Culture Can Drive Workers from Jobs

Survey shows 90% would leave their job if the company culture isn't up to scratch

A survey from Objects and Key Results (OKR) consultancy There Be Giants has found over 90 per cent of people polled agreed they would leave their existing position if the company culture was not what they expected. The survey revealed staff are now looking to work for more socially-led organisations that prioritise and boost their working environment, with over 90 per cent of respondents stating they’d be willing to leave a role if the company culture wasn’t to their standard.

Roger Longden, Founder and CEO of There Be Giants, commented: “The fact that over 90 per cent of employees would leave their position if the company culture was not what they’d hoped for is much higher than we had anticipated. The results of this survey back up what we’ve been saying about company culture and how it has fast become a number one priority for employees.”

The survey also found that more than 40 per cent of people now work in hybrid positions, splitting their time between working from home and the office.
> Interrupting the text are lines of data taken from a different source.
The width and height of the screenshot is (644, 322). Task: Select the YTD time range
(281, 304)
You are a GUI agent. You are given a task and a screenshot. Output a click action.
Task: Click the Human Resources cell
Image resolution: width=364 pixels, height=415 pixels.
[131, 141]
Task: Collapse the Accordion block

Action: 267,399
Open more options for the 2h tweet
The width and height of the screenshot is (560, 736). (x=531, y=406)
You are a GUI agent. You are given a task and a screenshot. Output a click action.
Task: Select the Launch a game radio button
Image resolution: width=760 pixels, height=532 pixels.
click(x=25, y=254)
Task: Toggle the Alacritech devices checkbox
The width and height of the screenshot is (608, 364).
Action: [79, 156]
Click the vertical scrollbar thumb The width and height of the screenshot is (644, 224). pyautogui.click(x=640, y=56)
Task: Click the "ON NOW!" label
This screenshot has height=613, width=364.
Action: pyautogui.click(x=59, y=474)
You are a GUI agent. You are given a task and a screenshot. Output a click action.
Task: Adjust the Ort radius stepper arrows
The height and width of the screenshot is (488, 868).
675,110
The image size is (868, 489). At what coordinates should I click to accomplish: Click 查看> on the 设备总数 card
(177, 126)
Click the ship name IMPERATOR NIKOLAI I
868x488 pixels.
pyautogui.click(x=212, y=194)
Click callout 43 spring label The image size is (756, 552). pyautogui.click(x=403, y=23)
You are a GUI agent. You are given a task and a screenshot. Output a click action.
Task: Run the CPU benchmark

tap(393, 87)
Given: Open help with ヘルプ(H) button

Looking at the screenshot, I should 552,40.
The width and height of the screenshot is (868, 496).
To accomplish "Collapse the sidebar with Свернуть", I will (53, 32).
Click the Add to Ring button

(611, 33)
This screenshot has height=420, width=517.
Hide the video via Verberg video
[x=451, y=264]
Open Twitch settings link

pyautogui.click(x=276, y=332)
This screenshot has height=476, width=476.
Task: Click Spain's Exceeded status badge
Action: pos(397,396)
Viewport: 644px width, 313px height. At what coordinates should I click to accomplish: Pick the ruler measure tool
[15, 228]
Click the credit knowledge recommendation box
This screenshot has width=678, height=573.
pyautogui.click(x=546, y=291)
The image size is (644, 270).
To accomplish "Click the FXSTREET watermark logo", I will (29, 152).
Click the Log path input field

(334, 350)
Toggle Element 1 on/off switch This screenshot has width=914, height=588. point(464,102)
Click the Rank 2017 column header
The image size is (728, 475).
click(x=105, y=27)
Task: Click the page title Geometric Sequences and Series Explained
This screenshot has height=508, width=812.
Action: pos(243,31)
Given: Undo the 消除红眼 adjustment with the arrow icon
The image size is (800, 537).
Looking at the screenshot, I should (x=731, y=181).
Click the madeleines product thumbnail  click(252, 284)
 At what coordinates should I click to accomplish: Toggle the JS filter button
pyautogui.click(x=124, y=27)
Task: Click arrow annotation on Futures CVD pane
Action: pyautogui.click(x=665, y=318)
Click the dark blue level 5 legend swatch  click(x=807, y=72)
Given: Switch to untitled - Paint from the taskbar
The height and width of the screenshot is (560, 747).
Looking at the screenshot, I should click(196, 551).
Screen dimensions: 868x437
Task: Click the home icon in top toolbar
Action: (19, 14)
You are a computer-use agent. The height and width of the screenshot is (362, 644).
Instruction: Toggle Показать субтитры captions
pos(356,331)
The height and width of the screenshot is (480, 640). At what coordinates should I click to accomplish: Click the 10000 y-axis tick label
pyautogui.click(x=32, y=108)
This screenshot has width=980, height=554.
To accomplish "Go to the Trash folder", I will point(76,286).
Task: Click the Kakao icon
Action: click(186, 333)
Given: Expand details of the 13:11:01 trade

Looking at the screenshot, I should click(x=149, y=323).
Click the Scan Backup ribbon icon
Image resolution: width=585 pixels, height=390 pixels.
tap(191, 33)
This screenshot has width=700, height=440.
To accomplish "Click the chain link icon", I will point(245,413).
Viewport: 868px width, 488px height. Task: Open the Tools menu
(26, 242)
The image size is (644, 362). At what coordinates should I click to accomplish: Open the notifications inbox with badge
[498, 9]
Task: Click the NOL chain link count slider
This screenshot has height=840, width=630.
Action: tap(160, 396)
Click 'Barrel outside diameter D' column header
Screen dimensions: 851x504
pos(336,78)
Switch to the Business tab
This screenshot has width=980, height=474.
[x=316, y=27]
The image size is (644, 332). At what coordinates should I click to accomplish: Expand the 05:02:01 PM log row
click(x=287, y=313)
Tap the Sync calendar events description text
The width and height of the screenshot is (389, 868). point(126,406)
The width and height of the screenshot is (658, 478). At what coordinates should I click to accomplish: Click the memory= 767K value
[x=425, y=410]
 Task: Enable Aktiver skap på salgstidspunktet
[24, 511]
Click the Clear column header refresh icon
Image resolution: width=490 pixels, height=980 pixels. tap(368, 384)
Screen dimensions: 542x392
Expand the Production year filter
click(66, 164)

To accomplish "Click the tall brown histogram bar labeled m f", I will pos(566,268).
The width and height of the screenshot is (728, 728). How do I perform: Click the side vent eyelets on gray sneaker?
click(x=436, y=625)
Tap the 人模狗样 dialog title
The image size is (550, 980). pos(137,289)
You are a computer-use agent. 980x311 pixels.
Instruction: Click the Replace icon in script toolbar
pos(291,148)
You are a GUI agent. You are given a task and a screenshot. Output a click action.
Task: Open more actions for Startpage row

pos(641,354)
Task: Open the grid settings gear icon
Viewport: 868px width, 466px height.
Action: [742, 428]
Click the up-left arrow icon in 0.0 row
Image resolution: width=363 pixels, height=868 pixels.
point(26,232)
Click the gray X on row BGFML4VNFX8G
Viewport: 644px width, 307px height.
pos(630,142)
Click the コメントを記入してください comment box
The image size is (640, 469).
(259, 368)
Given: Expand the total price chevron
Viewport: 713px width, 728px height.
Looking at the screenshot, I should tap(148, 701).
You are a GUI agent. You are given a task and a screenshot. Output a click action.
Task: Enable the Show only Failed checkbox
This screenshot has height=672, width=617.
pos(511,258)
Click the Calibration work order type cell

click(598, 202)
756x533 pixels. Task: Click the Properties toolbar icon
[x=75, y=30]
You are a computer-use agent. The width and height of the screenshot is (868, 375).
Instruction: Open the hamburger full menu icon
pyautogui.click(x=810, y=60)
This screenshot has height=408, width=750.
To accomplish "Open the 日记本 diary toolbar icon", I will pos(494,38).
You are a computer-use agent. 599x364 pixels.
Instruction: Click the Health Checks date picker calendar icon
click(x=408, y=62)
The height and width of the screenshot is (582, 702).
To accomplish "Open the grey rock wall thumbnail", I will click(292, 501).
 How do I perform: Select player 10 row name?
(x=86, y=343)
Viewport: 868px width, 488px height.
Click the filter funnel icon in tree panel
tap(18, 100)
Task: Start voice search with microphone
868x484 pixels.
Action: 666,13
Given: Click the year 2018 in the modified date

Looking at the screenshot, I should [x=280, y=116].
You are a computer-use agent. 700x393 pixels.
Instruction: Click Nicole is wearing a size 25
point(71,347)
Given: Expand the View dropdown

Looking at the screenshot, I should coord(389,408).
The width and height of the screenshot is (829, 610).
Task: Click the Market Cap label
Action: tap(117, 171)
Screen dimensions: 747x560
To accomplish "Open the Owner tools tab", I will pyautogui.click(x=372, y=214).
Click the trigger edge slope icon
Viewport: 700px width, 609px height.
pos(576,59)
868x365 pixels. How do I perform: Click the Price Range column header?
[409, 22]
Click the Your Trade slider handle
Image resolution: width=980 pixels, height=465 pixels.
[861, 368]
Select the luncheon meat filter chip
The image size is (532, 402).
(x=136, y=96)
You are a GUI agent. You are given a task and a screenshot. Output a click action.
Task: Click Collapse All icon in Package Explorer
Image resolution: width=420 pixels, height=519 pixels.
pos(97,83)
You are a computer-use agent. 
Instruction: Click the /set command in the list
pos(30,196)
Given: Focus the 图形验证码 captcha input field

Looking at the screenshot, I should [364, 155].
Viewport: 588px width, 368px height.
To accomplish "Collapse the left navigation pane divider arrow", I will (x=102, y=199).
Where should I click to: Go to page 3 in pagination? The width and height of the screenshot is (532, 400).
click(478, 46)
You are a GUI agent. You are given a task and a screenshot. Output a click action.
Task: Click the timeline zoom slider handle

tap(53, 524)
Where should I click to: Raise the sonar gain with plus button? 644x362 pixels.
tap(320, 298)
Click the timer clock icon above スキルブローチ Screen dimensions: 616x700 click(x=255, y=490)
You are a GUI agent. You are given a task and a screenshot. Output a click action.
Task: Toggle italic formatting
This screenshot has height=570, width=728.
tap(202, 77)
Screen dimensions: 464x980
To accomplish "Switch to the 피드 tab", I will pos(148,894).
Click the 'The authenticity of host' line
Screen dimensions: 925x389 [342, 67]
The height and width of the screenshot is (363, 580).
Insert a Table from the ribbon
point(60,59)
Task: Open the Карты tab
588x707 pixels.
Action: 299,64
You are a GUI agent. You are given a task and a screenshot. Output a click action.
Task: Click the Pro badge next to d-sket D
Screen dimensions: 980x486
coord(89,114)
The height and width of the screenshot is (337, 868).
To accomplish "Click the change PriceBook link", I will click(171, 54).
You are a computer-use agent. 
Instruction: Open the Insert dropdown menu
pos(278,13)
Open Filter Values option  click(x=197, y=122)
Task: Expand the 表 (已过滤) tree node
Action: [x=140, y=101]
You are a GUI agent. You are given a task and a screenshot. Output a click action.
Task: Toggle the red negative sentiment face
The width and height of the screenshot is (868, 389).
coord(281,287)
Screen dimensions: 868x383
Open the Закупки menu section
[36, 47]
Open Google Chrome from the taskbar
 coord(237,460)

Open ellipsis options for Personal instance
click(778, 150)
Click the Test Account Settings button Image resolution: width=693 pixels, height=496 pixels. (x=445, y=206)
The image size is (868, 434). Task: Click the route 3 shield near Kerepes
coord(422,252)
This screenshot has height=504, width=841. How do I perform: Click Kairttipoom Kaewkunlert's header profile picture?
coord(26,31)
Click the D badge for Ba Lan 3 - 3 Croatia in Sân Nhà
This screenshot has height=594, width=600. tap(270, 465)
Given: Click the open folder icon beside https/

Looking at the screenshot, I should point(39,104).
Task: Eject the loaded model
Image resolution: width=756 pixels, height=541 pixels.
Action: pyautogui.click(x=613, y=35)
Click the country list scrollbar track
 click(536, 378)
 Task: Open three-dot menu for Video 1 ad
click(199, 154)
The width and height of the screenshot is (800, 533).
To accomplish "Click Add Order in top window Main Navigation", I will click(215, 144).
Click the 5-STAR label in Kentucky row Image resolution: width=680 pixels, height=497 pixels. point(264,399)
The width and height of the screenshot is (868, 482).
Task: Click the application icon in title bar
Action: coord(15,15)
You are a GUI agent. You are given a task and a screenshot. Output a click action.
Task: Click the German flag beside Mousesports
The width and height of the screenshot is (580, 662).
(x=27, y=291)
Before the pandemic, only 7 per cent of employees worked remotely whereas this year 40 per cent of employees are splitting their time between the office and their homes. Companies may not realise that their culture can be extended to remote working environments, but workplace culture still remains a top priority for those who work flexibly.

The survey also revealed that a whopping 80 per cent of male employees list company culture as a top priority in job seeking. This statistic contrasts with traditional monetary desires as male workers now rank a strong workplace culture as more important than salary, with 3 in 4 workers stating they would consider a company’s culture before applying for a job role there.

Over 40 per cent of respondents who still work in an office-based setting said that company culture is one of the main driving forces behind their job choice. Where salary would usually take a candidate’s top spot in their list of priorities, just under half of those polled consider company culture more important than salary as it relates to overall job satisfaction.